[syslog-ng] TCP packet collapse errors

Fri May 31 10:34:39 CEST 2013

The fifo seems to be fine if you are having no drops right now. With flush lines 0 you should get a constant stream right now. But I don't have a clue why the tcp stats are so horrible. I would debug it like this

1. I always have my logs per second open to see if something odd is going on while a problem happens. It lead me to a lot of error in the past. This is my script (stats_level(2); needed):
#!/bin/bash

while true
do
        for i in $(syslog-ng-ctl stats | grep src.host | grep proc | cut -d ";" -f6)
        do
          let tc1+=$i
        done
        let lps=tc1-tc2
        test -z $tc2 || echo $lps
        tc2=$tc1
        tc1=0
        sleep 1
done

2. Check the dmesg and try to revert the tcp tweaks you've made before
3. Are you using bonding? try switching it off or check the mode (round robin is really bad)
4. Set syslog-ng to verbose and after that to the debug mode and check the logs
5. Compile a newer version of syslog :P

With older syslog versions I had really horrible problems with "log_msg_size". Maybe you shpuld increase it too just to be sure.
________________________________
Von: syslog-ng-bounces at lists.balabit.hu [syslog-ng-bounces at lists.balabit.hu]" im Auftrag von "Xuri Nagarin [secsubs at gmail.com]
Gesendet: Freitag, 31. Mai 2013 10:12
An: Syslog-ng users' and developers' mailing list
Betreff: Re: [syslog-ng] TCP packet collapse errors

Thanks for the quick response, Daniel.

I look at statistics for an hour before tweaking flush_lines to zero and setting log_fifo_size to 10000. In that period, syslog-ng reported processing 7,898,310,589 messages across all destinations and dropped 4,200,260.

After making the change (flush_lines set to 0 and log_fifo_size to 10000), I looked at three sets (half hour) of stats (default, every 10 minutes). The dropped messages are now zero across all destinations.

But the collapsed TCP packets count keeps incrementing. I ran 'iostat -xm 5' and "watch -d 'netstat -s | grep collpased' " in two windows side-by-side. Each time that disk IO spikes up, the TCP collapsed counter starts incrementing. Disk IO remains almost zero for about half a minute and then spikes up to ~4-25 Mbytes/sec for half a minute.

Does this mean I need to bump up log_fifo_size even higher? I think ideally we want the disk to be consistently written to instead of bursts of write activity. Right?
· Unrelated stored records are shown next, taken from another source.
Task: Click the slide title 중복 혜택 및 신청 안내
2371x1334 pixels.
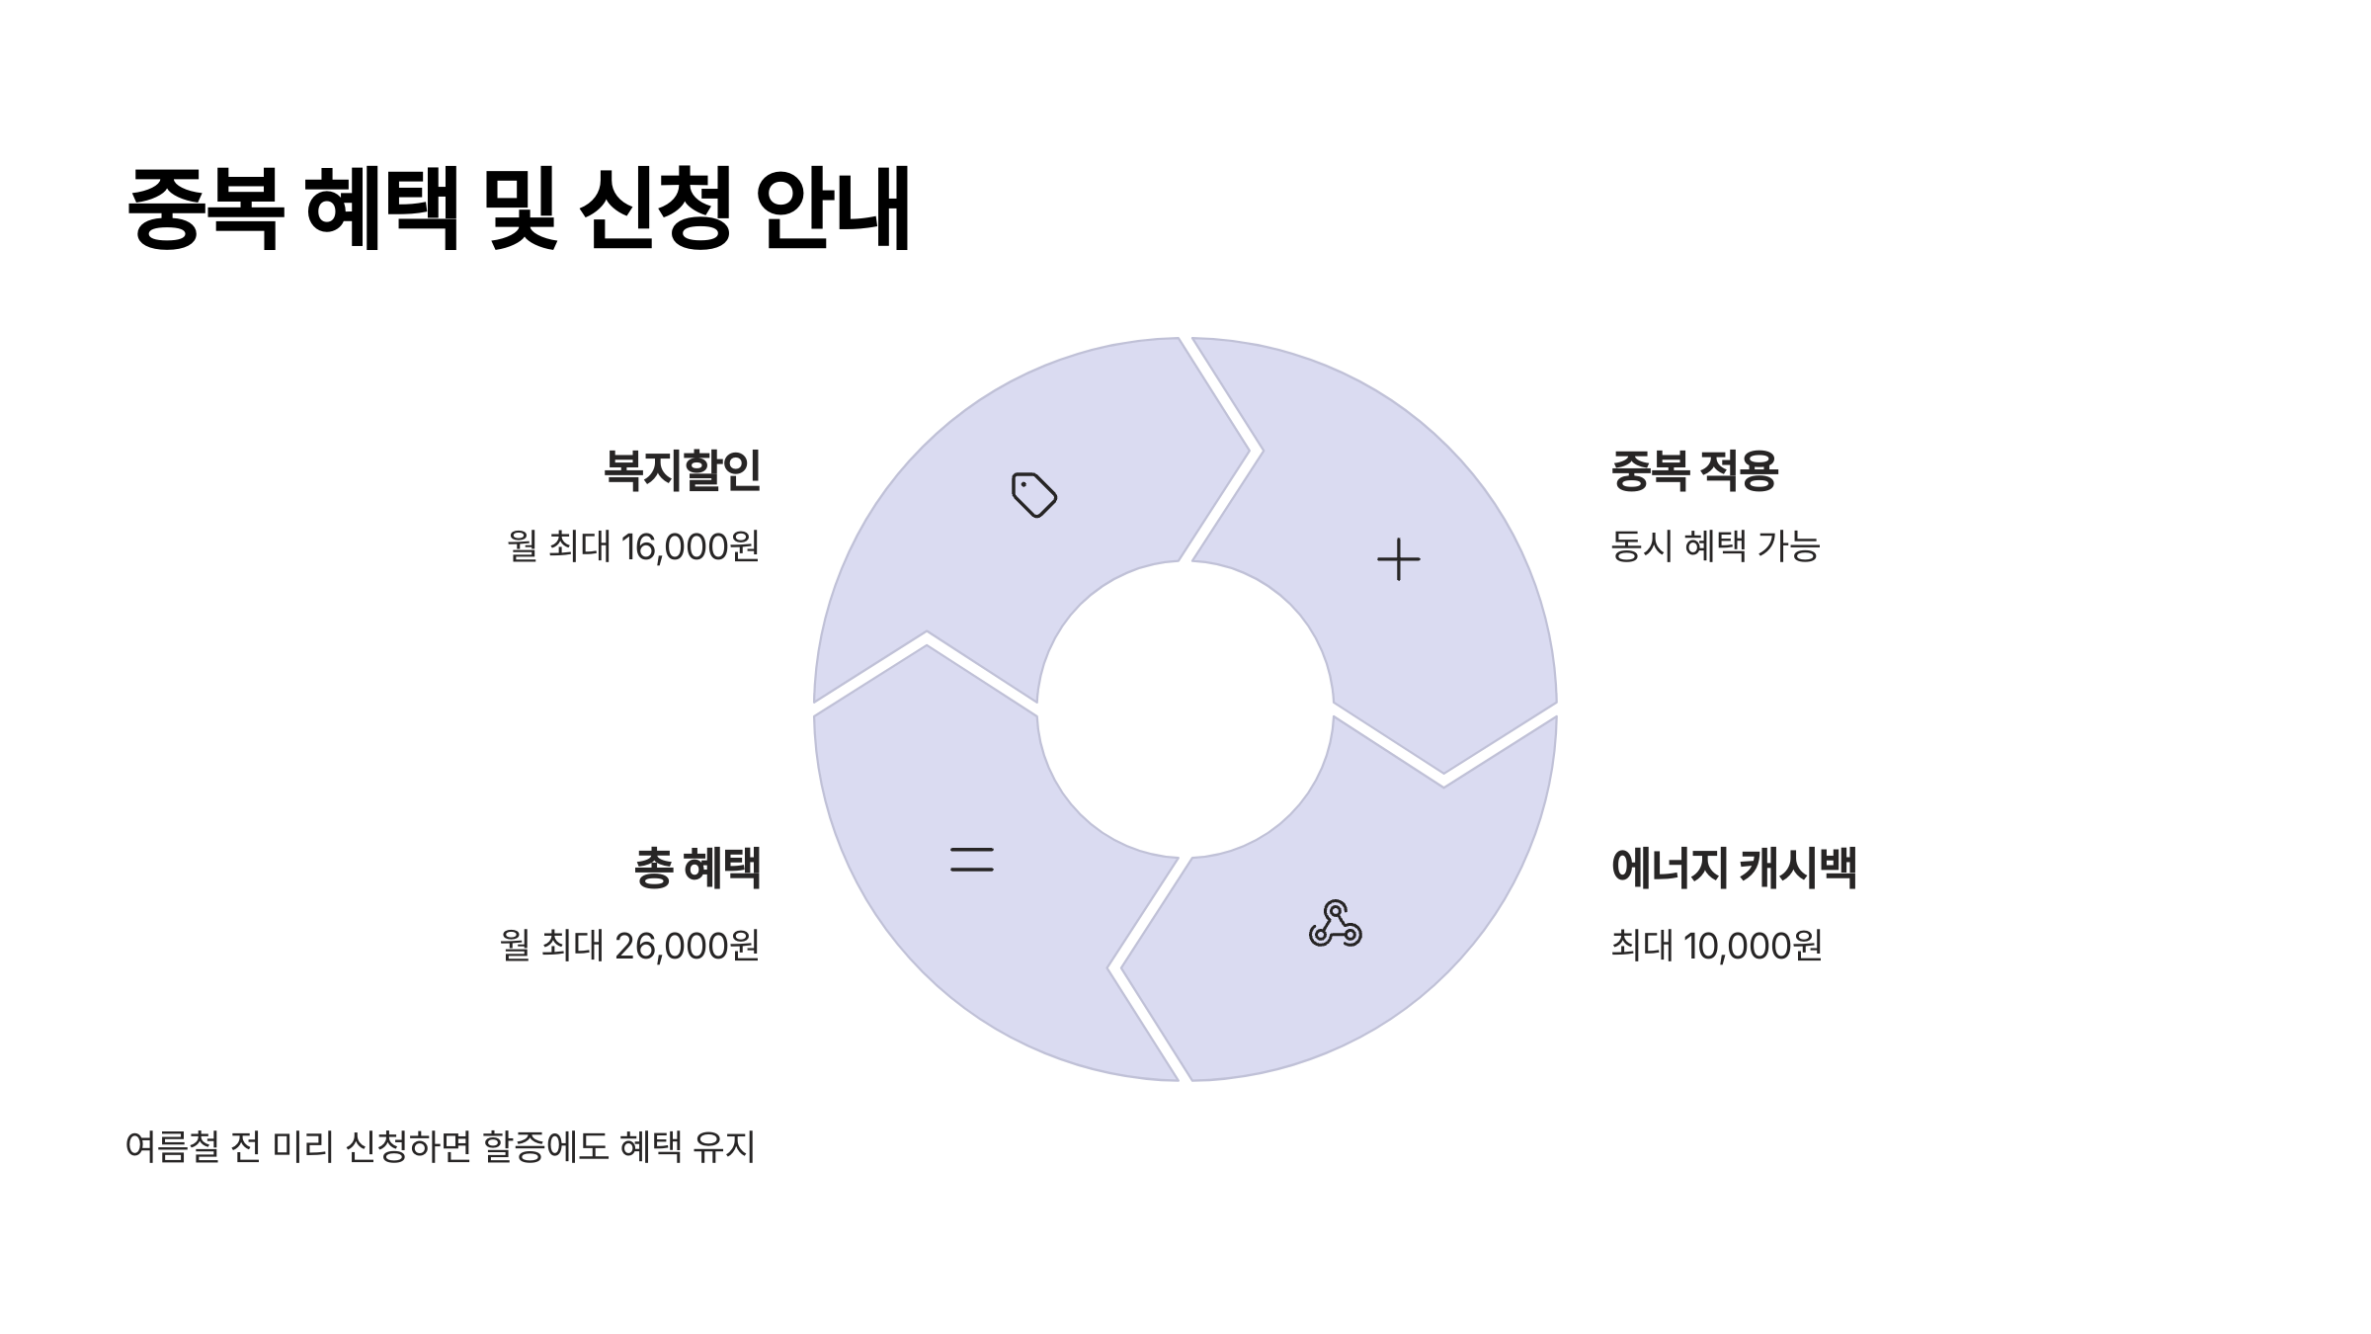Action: click(x=519, y=208)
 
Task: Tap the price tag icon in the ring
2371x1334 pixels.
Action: click(x=1034, y=494)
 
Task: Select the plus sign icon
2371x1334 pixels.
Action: click(x=1398, y=559)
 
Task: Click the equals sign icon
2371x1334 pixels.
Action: click(x=971, y=860)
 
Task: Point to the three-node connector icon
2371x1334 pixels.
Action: click(x=1335, y=924)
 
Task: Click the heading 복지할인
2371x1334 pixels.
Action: click(x=682, y=470)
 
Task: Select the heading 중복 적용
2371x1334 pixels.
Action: click(x=1693, y=470)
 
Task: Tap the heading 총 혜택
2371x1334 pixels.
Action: click(x=697, y=869)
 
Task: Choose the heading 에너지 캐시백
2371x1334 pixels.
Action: click(x=1733, y=869)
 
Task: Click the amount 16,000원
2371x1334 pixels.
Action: click(x=691, y=546)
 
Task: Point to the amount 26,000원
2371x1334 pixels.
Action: click(x=687, y=946)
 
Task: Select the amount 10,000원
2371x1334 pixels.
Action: click(x=1753, y=946)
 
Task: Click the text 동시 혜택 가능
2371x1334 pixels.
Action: click(x=1714, y=546)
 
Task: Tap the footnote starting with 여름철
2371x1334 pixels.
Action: click(x=440, y=1147)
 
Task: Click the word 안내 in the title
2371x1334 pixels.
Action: click(x=832, y=208)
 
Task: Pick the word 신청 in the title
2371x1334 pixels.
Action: click(x=654, y=208)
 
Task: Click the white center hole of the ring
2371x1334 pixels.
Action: click(x=1185, y=709)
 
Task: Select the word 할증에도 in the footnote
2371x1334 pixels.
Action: click(x=545, y=1147)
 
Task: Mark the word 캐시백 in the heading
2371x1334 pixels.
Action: click(x=1797, y=869)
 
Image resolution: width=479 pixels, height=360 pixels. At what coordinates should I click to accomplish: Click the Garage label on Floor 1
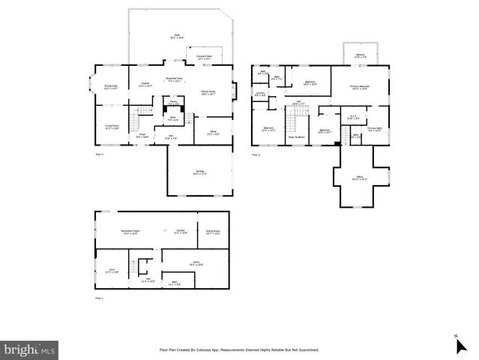[199, 172]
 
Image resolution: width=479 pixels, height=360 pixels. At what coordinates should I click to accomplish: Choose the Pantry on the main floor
[172, 102]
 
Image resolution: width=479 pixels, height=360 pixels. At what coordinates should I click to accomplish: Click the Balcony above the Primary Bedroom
[361, 56]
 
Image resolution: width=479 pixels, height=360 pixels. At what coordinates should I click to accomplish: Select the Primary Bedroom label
[361, 88]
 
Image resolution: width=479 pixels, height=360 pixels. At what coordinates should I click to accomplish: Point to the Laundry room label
[260, 94]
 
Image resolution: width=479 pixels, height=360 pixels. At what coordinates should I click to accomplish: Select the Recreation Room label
[132, 232]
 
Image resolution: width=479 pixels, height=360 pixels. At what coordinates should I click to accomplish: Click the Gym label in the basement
[111, 272]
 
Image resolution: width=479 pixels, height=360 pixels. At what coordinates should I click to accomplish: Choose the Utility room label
[196, 264]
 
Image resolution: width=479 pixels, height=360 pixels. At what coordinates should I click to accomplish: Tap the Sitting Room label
[212, 232]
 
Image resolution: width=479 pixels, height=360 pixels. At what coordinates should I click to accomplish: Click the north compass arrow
[460, 346]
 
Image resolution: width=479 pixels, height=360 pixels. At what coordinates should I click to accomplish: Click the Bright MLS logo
[30, 350]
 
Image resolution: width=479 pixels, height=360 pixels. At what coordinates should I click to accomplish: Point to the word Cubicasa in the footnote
[217, 350]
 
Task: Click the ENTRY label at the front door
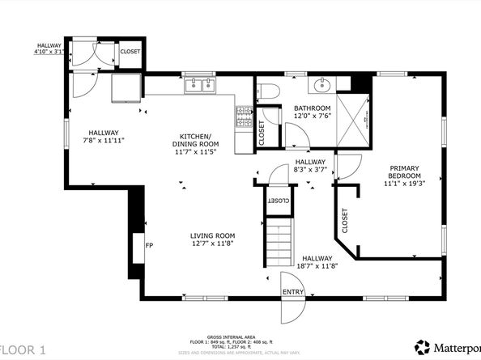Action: pos(292,292)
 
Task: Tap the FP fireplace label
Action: pos(148,245)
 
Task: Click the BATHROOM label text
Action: pos(312,108)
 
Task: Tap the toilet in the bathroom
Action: pos(270,90)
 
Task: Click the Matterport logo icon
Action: pos(422,347)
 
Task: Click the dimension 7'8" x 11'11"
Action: pos(104,141)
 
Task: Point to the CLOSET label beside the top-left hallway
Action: pos(130,52)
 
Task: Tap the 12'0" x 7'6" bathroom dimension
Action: pos(312,116)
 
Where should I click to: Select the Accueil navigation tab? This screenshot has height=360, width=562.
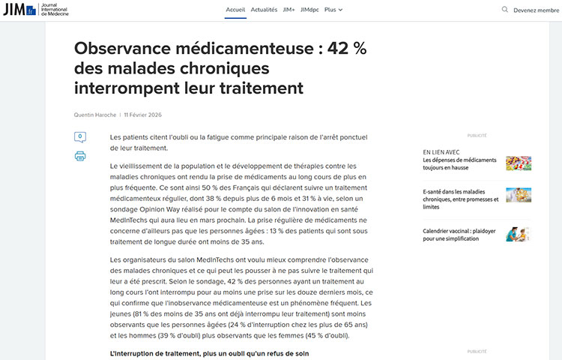(x=235, y=10)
On Thu, May 30, 2013 at 10:56 PM, Daniel Neubacher <daniel.neubacher at xing.com<mailto:daniel.neubacher at xing.com>> wrote:
I don't know how much logs you are getting but should tweak "log_fifo_size (1000);" to a higher number. Your flush_lines is really high too.. I tested around with flush lines but I ended setting it to 0 with 50k log per second. And they greatest of all tweaks would be a newer syslog version because of the threading.
________________________________
Von: syslog-ng-bounces at lists.balabit.hu<mailto:syslog-ng-bounces at lists.balabit.hu> [syslog-ng-bounces at lists.balabit.hu<mailto:syslog-ng-bounces at lists.balabit.hu>]" im Auftrag von "Xuri Nagarin [secsubs at gmail.com<mailto:secsubs at gmail.com>]
Gesendet: Freitag, 31. Mai 2013 07:46
An: Syslog-ng users' and developers' mailing list
Betreff: [syslog-ng] TCP packet collapse errors

I have a pair of Syslog-NG servers running 3.2.5-3. The hardware specs are - Quad Xeon E5-2680 (32 cores), 32GB RAM, and two 1TB SAS 7200 RPM disks in RAID-1.

OS is RHEL6.2 - Kernel 2.6.32-279.5.2. Filesystem is ext3.

Global options are set as:
options {
flush_lines (1000);
time_reopen (10);
log_fifo_size (1000);
long_hostnames (off);
use_dns (no);
use_fqdn (no);
create_dirs (yes);
keep_hostname (yes);
keep_timestamp(yes);
dir_group("syslog");
perm(0640);
dir_perm(0750);
group("syslog");
};

I have already set TCP kernel buffers to 128MB max and set disk scheduler to "deadline".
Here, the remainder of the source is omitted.